EXERCISE PROMPT
Your answer should consist solely of the lines from the first line of the data through the line with "janeiro 2025 (365, 1909)", each reproduced exactly.

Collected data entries
========================================================================
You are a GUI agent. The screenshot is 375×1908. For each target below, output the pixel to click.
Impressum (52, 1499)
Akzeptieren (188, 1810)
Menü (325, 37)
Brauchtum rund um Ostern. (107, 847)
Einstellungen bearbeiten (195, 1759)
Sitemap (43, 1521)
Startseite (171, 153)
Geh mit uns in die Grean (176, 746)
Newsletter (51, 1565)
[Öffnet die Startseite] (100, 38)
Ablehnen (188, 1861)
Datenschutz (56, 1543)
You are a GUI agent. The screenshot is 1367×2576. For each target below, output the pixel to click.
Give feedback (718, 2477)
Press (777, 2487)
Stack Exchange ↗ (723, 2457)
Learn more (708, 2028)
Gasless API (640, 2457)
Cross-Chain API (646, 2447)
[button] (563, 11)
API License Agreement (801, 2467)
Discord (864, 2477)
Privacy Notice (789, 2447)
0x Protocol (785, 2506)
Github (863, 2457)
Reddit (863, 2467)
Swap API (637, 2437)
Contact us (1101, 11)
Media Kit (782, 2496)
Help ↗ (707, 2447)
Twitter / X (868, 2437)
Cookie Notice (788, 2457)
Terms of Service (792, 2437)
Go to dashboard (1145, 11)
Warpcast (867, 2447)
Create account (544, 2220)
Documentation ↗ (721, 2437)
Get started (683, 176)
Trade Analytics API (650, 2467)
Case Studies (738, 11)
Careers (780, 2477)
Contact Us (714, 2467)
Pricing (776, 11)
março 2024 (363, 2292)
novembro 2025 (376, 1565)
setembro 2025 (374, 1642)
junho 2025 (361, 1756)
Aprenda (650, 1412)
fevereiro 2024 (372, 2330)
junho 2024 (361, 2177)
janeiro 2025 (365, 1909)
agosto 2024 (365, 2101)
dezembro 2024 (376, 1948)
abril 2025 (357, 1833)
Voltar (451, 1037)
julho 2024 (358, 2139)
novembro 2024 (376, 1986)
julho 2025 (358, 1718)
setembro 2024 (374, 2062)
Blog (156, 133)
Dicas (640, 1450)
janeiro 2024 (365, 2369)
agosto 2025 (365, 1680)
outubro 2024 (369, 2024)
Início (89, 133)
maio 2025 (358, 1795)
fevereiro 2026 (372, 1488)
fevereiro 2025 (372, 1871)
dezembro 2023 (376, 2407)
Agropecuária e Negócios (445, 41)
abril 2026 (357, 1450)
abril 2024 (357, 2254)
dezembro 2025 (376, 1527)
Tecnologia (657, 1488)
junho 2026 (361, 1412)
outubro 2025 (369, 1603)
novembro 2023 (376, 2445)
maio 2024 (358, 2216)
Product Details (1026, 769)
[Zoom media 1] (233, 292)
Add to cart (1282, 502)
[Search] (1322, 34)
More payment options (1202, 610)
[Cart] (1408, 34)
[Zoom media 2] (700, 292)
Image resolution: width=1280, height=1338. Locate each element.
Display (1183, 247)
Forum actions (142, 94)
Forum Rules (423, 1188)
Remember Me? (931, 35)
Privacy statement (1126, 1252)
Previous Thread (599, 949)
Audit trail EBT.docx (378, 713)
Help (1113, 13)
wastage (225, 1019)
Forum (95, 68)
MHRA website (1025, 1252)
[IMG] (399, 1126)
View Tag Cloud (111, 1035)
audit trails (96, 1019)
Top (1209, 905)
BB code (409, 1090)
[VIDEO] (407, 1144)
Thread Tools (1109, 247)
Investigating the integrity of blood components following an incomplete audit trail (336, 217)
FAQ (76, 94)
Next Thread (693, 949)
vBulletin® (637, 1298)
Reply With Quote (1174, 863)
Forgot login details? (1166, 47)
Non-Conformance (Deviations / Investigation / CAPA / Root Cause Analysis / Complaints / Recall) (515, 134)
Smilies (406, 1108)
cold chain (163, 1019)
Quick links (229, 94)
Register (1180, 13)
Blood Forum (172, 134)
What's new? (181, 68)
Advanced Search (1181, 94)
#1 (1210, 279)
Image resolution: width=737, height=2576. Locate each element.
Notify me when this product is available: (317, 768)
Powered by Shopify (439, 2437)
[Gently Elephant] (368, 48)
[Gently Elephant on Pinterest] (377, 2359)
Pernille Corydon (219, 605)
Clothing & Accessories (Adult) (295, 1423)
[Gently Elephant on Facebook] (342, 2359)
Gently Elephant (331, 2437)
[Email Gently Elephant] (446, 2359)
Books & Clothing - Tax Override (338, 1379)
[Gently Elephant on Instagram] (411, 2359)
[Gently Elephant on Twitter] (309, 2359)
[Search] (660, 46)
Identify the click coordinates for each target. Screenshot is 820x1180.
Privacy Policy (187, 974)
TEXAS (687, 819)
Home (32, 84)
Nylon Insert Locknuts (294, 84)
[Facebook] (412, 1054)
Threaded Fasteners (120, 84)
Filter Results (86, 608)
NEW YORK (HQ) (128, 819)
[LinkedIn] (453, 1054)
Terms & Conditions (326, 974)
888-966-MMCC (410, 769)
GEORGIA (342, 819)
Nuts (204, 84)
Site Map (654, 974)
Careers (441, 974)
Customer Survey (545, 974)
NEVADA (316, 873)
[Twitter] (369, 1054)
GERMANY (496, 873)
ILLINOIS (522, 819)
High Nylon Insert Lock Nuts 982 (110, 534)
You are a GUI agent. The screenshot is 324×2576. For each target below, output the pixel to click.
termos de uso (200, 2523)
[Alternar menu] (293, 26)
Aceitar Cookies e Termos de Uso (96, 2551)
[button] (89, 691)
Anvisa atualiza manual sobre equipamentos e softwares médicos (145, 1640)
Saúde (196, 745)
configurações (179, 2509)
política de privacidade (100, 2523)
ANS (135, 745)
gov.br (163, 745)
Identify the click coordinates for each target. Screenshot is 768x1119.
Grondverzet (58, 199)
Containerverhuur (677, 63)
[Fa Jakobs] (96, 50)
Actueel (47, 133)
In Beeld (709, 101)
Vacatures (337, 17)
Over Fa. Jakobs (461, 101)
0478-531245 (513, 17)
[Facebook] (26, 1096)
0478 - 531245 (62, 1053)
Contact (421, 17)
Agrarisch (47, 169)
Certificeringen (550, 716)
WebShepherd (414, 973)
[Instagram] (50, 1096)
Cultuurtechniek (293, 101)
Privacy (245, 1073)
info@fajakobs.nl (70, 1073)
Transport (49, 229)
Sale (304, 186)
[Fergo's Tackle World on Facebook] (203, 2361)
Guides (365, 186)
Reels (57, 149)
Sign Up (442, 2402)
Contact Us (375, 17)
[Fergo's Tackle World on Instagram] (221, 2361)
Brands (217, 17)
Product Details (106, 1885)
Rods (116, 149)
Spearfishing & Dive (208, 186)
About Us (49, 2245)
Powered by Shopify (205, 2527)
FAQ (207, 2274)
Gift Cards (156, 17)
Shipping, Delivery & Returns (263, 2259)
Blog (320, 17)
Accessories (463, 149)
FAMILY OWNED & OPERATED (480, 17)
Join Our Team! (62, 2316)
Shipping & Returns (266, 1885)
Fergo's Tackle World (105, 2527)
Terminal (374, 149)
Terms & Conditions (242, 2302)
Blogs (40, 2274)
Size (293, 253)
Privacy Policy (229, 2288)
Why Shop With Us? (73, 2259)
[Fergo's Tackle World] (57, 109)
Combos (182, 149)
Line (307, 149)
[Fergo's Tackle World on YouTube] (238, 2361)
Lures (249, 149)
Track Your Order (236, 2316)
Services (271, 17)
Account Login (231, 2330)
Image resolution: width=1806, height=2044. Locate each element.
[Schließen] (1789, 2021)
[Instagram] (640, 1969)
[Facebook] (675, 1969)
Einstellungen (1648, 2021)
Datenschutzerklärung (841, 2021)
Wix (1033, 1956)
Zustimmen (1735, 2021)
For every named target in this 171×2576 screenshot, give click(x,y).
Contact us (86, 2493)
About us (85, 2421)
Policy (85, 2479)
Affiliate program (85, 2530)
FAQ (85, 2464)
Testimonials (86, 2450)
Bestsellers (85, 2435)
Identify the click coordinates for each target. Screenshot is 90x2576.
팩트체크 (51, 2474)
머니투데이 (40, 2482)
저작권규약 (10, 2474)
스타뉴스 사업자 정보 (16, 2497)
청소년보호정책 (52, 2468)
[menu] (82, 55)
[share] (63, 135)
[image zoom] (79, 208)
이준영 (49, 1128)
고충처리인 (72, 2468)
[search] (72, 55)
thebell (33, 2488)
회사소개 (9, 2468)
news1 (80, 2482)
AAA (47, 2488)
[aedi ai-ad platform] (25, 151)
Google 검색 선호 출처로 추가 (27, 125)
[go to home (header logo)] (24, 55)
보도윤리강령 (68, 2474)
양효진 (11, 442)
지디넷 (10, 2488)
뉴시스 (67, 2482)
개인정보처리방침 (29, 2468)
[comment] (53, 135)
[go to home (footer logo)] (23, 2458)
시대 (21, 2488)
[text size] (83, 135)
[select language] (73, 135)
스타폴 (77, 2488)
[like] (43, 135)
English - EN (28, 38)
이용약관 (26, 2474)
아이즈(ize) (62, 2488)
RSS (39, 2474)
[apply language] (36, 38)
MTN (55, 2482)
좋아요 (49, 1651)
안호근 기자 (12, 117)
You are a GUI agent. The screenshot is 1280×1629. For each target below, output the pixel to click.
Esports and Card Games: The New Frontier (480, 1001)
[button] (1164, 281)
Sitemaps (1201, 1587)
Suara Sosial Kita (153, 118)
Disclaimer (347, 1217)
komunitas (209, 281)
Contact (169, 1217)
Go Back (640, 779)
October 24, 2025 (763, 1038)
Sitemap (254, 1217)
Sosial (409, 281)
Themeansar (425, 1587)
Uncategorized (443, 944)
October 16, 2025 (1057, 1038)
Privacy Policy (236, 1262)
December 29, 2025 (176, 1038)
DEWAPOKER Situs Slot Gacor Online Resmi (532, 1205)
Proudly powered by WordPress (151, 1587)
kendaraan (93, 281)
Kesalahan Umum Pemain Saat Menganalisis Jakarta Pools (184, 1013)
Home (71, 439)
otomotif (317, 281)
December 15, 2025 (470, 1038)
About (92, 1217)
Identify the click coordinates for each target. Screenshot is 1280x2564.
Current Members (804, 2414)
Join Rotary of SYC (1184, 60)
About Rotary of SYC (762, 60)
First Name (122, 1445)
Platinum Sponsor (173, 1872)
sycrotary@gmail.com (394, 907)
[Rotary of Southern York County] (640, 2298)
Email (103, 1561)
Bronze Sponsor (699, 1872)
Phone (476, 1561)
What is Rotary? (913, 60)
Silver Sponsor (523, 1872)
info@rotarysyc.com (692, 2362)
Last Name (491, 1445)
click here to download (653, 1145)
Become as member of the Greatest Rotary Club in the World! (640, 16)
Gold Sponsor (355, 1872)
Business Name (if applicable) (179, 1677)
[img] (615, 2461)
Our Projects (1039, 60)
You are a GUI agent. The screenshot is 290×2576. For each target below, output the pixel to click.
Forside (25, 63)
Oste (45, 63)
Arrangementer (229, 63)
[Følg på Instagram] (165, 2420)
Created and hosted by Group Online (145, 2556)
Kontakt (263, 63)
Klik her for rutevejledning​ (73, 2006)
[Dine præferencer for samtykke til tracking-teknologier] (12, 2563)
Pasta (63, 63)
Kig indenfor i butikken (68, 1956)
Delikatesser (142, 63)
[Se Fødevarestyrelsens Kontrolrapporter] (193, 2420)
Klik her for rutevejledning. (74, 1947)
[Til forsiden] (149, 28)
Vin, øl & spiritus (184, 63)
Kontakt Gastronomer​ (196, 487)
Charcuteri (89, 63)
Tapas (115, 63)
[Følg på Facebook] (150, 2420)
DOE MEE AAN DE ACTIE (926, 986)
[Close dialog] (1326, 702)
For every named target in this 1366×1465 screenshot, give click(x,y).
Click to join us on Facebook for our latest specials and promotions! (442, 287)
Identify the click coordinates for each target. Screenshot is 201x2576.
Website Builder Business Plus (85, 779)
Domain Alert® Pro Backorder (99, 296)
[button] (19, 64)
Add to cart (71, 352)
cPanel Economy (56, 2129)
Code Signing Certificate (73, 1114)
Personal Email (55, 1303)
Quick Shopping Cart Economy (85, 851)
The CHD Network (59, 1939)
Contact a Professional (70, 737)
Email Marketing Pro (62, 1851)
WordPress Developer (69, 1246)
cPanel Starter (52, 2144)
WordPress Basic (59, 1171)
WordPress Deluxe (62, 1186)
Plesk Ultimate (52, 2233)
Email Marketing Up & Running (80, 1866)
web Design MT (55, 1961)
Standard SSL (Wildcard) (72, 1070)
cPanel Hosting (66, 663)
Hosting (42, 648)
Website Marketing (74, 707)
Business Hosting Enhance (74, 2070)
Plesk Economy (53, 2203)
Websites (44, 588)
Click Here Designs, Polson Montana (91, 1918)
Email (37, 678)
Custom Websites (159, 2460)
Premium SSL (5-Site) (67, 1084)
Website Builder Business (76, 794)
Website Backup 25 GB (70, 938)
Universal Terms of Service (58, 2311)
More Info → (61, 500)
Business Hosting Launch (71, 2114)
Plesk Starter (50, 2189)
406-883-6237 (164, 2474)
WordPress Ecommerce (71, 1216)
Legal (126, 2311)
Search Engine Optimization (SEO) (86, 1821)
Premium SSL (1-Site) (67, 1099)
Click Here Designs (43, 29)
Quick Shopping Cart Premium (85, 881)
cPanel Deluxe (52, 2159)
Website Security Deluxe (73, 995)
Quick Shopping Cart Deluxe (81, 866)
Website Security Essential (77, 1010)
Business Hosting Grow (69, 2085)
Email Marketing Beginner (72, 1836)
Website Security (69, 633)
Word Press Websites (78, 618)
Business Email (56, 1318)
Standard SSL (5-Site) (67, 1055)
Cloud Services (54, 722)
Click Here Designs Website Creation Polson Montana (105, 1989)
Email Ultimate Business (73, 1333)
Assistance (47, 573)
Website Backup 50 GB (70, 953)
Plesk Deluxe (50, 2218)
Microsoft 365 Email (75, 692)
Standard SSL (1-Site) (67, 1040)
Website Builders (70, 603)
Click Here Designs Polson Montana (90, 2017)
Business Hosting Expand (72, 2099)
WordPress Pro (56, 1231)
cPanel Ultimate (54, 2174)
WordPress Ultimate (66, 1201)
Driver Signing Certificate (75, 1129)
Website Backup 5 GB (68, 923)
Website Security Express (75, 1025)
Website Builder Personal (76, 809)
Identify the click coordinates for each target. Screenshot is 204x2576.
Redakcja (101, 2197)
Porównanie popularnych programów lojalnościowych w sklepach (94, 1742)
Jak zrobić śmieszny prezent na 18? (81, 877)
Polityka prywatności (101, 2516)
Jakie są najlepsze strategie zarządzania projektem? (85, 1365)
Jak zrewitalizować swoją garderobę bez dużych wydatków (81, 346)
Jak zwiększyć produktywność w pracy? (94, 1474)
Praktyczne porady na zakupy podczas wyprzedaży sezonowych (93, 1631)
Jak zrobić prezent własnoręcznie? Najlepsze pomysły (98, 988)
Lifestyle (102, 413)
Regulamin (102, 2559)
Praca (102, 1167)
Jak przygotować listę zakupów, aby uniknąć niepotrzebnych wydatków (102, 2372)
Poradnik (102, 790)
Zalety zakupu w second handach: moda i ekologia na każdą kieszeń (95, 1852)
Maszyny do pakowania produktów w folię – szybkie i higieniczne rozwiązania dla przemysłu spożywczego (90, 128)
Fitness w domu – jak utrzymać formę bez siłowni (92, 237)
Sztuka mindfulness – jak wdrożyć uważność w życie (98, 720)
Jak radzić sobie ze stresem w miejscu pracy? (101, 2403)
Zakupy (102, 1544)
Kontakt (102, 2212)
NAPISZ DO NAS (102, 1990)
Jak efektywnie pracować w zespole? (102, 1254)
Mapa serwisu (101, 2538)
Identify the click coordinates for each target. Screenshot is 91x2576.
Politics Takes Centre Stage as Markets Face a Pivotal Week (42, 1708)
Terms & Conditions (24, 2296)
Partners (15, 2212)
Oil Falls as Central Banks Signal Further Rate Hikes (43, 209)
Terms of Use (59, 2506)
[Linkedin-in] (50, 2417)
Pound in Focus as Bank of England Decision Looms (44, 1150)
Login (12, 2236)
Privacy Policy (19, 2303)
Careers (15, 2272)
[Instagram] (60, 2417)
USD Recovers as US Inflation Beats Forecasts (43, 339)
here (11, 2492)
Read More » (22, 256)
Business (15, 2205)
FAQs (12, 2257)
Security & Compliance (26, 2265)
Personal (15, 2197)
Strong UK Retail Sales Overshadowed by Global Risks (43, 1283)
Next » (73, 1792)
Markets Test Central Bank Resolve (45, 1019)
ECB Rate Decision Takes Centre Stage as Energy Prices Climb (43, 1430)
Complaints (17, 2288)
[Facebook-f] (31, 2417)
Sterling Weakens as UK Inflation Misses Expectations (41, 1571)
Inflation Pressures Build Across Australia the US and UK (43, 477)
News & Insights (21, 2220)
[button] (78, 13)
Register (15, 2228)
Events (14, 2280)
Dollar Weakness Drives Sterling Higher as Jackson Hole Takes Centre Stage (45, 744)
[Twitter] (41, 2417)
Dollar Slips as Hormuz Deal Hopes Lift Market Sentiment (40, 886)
========================================================================
EXERCISE ANSWER
You are a GUI agent. The screenshot is 375×1908. For each target below, output the pixel to click.
Impressum (52, 1499)
Akzeptieren (188, 1810)
Menü (325, 37)
Brauchtum rund um Ostern. (107, 847)
Einstellungen bearbeiten (195, 1759)
Sitemap (43, 1521)
Startseite (171, 153)
Geh mit uns in die Grean (176, 746)
Newsletter (51, 1565)
[Öffnet die Startseite] (100, 38)
Ablehnen (188, 1861)
Datenschutz (56, 1543)
You are a GUI agent. The screenshot is 1367×2576. For each target below, output the pixel to click.
Give feedback (718, 2477)
Press (777, 2487)
Stack Exchange ↗ (723, 2457)
Learn more (708, 2028)
Gasless API (640, 2457)
Cross-Chain API (646, 2447)
[button] (563, 11)
API License Agreement (801, 2467)
Discord (864, 2477)
Privacy Notice (789, 2447)
0x Protocol (785, 2506)
Github (863, 2457)
Reddit (863, 2467)
Swap API (637, 2437)
Contact us (1101, 11)
Media Kit (782, 2496)
Help ↗ (707, 2447)
Twitter / X (868, 2437)
Cookie Notice (788, 2457)
Terms of Service (792, 2437)
Go to dashboard (1145, 11)
Warpcast (867, 2447)
Create account (544, 2220)
Documentation ↗ (721, 2437)
Get started (683, 176)
Trade Analytics API (650, 2467)
Case Studies (738, 11)
Careers (780, 2477)
Contact Us (714, 2467)
Pricing (776, 11)
março 2024 (363, 2292)
novembro 2025 (376, 1565)
setembro 2025 (374, 1642)
junho 2025 (361, 1756)
Aprenda (650, 1412)
fevereiro 2024 (372, 2330)
junho 2024 (361, 2177)
janeiro 2025 (365, 1909)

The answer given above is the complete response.